Task: Give back each line below verbatim.

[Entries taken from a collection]
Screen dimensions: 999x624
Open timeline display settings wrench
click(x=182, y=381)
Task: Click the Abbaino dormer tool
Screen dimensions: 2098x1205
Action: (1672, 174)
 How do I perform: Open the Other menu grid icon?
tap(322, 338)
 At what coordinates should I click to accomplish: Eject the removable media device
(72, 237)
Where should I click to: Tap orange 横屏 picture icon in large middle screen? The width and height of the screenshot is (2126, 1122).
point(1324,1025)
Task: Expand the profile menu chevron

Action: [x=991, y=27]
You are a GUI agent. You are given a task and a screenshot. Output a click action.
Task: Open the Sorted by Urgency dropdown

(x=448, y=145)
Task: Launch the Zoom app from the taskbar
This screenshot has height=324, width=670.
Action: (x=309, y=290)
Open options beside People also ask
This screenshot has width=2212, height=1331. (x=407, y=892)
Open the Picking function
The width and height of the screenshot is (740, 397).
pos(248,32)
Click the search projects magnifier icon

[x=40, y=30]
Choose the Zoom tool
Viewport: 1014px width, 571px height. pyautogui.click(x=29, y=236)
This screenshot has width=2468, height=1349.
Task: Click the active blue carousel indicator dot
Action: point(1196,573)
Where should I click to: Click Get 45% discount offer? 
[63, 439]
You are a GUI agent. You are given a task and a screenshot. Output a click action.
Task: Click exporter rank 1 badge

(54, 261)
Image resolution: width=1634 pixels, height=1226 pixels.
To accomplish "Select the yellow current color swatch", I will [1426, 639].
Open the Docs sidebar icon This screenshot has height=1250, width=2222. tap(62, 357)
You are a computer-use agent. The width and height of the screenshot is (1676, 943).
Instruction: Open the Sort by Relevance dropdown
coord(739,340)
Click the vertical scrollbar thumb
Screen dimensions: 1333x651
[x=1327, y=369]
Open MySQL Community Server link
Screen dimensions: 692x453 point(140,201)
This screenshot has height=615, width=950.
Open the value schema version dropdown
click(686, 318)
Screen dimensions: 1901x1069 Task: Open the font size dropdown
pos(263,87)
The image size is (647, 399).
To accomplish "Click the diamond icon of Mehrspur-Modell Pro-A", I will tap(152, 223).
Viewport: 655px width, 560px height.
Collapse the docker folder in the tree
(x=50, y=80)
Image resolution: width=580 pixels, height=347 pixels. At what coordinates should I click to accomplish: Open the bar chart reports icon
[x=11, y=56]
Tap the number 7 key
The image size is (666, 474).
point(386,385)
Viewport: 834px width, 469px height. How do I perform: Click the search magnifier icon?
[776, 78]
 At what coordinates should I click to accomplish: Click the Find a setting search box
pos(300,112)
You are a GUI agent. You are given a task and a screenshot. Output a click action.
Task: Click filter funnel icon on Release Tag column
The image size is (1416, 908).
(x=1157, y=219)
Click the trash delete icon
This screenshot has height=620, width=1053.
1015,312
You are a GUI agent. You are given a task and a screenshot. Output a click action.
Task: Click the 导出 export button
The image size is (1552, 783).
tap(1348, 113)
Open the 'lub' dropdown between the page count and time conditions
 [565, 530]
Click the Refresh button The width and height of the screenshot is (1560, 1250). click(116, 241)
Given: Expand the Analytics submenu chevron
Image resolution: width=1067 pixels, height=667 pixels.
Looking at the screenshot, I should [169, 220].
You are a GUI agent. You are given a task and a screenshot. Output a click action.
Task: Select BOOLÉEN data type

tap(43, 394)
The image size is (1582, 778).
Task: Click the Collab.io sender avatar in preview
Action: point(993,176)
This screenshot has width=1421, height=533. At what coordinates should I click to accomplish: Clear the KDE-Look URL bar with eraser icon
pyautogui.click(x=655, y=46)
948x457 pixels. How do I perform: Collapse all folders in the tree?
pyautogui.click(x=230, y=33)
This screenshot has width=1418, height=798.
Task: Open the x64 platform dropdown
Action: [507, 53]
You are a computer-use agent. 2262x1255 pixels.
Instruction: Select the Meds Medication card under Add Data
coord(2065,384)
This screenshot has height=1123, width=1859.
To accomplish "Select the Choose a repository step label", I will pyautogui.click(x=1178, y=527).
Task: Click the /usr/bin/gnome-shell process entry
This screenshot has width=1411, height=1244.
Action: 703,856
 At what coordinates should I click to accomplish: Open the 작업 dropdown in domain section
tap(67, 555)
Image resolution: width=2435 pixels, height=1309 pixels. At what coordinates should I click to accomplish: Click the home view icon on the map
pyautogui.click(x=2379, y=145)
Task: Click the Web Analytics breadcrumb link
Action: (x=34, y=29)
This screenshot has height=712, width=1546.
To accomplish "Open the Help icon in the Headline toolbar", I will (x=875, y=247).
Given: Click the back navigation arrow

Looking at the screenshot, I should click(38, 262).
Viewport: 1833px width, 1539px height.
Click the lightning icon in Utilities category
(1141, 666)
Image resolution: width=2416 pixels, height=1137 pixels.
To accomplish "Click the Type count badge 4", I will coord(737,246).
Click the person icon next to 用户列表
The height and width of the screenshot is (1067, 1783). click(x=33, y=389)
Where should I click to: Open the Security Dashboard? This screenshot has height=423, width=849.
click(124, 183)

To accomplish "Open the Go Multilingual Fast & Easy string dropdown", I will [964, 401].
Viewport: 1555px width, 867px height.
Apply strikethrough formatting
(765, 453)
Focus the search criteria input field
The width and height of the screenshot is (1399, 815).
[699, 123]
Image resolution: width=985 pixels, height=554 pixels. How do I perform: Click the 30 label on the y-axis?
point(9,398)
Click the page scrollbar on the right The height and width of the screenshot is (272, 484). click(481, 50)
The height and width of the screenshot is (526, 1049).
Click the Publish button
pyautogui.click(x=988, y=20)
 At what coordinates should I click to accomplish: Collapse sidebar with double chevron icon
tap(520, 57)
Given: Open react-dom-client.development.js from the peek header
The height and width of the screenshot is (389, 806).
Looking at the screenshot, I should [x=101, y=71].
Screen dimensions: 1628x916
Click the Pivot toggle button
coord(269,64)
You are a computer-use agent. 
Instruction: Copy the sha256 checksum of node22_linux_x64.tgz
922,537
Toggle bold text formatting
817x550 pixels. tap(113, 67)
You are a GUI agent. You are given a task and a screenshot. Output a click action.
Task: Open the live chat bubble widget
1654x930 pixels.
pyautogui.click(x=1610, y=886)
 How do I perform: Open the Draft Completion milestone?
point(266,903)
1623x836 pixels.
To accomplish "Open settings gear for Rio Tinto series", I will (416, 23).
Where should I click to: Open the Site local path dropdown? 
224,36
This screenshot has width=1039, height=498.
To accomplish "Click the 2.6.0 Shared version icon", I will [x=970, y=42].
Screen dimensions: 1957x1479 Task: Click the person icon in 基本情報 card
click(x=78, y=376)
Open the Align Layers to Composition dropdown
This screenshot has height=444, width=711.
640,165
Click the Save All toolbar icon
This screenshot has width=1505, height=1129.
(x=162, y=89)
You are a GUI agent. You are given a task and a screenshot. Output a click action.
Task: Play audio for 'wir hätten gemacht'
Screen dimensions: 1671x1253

Output:
Screen dimensions: 999x624
Open timeline display settings wrench
click(x=182, y=381)
Task: Click the Abbaino dormer tool
Screen dimensions: 2098x1205
Action: (1672, 174)
 How do I perform: Open the Other menu grid icon?
tap(322, 338)
 At what coordinates should I click to accomplish: Eject the removable media device
(72, 237)
Where should I click to: Tap orange 横屏 picture icon in large middle screen? The width and height of the screenshot is (2126, 1122).
point(1324,1025)
Task: Expand the profile menu chevron

Action: [x=991, y=27]
You are a GUI agent. You are given a task and a screenshot. Output a click action.
Task: Open the Sorted by Urgency dropdown

(x=448, y=145)
Task: Launch the Zoom app from the taskbar
This screenshot has height=324, width=670.
Action: (x=309, y=290)
Open options beside People also ask
This screenshot has width=2212, height=1331. (x=407, y=892)
Open the Picking function
The width and height of the screenshot is (740, 397).
pos(248,32)
Click the search projects magnifier icon

[x=40, y=30]
Choose the Zoom tool
Viewport: 1014px width, 571px height. pyautogui.click(x=29, y=236)
This screenshot has width=2468, height=1349.
Task: Click the active blue carousel indicator dot
Action: point(1196,573)
Where should I click to: Click Get 45% discount offer? 
[63, 439]
You are a GUI agent. You are given a task and a screenshot. Output a click action.
Task: Click exporter rank 1 badge

(54, 261)
Image resolution: width=1634 pixels, height=1226 pixels.
To accomplish "Select the yellow current color swatch", I will [1426, 639].
Open the Docs sidebar icon This screenshot has height=1250, width=2222. tap(62, 357)
You are a computer-use agent. The width and height of the screenshot is (1676, 943).
Instruction: Open the Sort by Relevance dropdown
coord(739,340)
Click the vertical scrollbar thumb
Screen dimensions: 1333x651
[x=1327, y=369]
Open MySQL Community Server link
Screen dimensions: 692x453 point(140,201)
This screenshot has height=615, width=950.
Open the value schema version dropdown
click(686, 318)
Screen dimensions: 1901x1069 Task: Open the font size dropdown
pos(263,87)
The image size is (647, 399).
To accomplish "Click the diamond icon of Mehrspur-Modell Pro-A", I will tap(152, 223).
Viewport: 655px width, 560px height.
Collapse the docker folder in the tree
(x=50, y=80)
Image resolution: width=580 pixels, height=347 pixels. At what coordinates should I click to accomplish: Open the bar chart reports icon
[x=11, y=56]
Tap the number 7 key
The image size is (666, 474).
point(386,385)
Viewport: 834px width, 469px height. How do I perform: Click the search magnifier icon?
[776, 78]
 At what coordinates should I click to accomplish: Click the Find a setting search box
pos(300,112)
You are a GUI agent. You are given a task and a screenshot. Output a click action.
Task: Click filter funnel icon on Release Tag column
The image size is (1416, 908).
(x=1157, y=219)
Click the trash delete icon
This screenshot has height=620, width=1053.
1015,312
You are a GUI agent. You are given a task and a screenshot. Output a click action.
Task: Click the 导出 export button
The image size is (1552, 783).
tap(1348, 113)
Open the 'lub' dropdown between the page count and time conditions
 [565, 530]
Click the Refresh button The width and height of the screenshot is (1560, 1250). click(116, 241)
Given: Expand the Analytics submenu chevron
Image resolution: width=1067 pixels, height=667 pixels.
Looking at the screenshot, I should [169, 220].
You are a GUI agent. You are given a task and a screenshot. Output a click action.
Task: Select BOOLÉEN data type

tap(43, 394)
The image size is (1582, 778).
Task: Click the Collab.io sender avatar in preview
Action: point(993,176)
This screenshot has width=1421, height=533. At what coordinates should I click to accomplish: Clear the KDE-Look URL bar with eraser icon
pyautogui.click(x=655, y=46)
948x457 pixels. How do I perform: Collapse all folders in the tree?
pyautogui.click(x=230, y=33)
This screenshot has width=1418, height=798.
Task: Open the x64 platform dropdown
Action: [507, 53]
You are a computer-use agent. 2262x1255 pixels.
Instruction: Select the Meds Medication card under Add Data
coord(2065,384)
This screenshot has height=1123, width=1859.
To accomplish "Select the Choose a repository step label", I will pyautogui.click(x=1178, y=527).
Task: Click the /usr/bin/gnome-shell process entry
This screenshot has width=1411, height=1244.
Action: 703,856
 At what coordinates should I click to accomplish: Open the 작업 dropdown in domain section
tap(67, 555)
Image resolution: width=2435 pixels, height=1309 pixels. At what coordinates should I click to accomplish: Click the home view icon on the map
pyautogui.click(x=2379, y=145)
Task: Click the Web Analytics breadcrumb link
Action: (x=34, y=29)
This screenshot has height=712, width=1546.
To accomplish "Open the Help icon in the Headline toolbar", I will (x=875, y=247).
Given: Click the back navigation arrow

Looking at the screenshot, I should click(38, 262).
Viewport: 1833px width, 1539px height.
Click the lightning icon in Utilities category
(1141, 666)
Image resolution: width=2416 pixels, height=1137 pixels.
To accomplish "Click the Type count badge 4", I will coord(737,246).
Click the person icon next to 用户列表
The height and width of the screenshot is (1067, 1783). click(x=33, y=389)
Where should I click to: Open the Security Dashboard? This screenshot has height=423, width=849.
click(124, 183)

To accomplish "Open the Go Multilingual Fast & Easy string dropdown", I will [964, 401].
Viewport: 1555px width, 867px height.
Apply strikethrough formatting
(765, 453)
Focus the search criteria input field
The width and height of the screenshot is (1399, 815).
[699, 123]
Image resolution: width=985 pixels, height=554 pixels. How do I perform: Click the 30 label on the y-axis?
point(9,398)
Click the page scrollbar on the right The height and width of the screenshot is (272, 484). click(481, 50)
The height and width of the screenshot is (526, 1049).
Click the Publish button
pyautogui.click(x=988, y=20)
 At what coordinates should I click to accomplish: Collapse sidebar with double chevron icon
tap(520, 57)
Given: Open react-dom-client.development.js from the peek header
The height and width of the screenshot is (389, 806).
Looking at the screenshot, I should [x=101, y=71].
Screen dimensions: 1628x916
Click the Pivot toggle button
coord(269,64)
You are a computer-use agent. 
Instruction: Copy the sha256 checksum of node22_linux_x64.tgz
922,537
Toggle bold text formatting
817x550 pixels. tap(113, 67)
You are a GUI agent. You are given a task and a screenshot. Output a click action.
Task: Open the live chat bubble widget
1654x930 pixels.
pyautogui.click(x=1610, y=886)
 How do I perform: Open the Draft Completion milestone?
point(266,903)
1623x836 pixels.
To accomplish "Open settings gear for Rio Tinto series", I will (416, 23).
Where should I click to: Open the Site local path dropdown? 
224,36
This screenshot has width=1039, height=498.
To accomplish "Click the 2.6.0 Shared version icon", I will [x=970, y=42].
Screen dimensions: 1957x1479 Task: Click the person icon in 基本情報 card
click(x=78, y=376)
Open the Align Layers to Composition dropdown
This screenshot has height=444, width=711.
640,165
Click the Save All toolbar icon
This screenshot has width=1505, height=1129.
(x=162, y=89)
You are a GUI agent. You are given a task and a screenshot. Output a click action.
Task: Play audio for 'wir hätten gemacht'
Screen dimensions: 1671x1253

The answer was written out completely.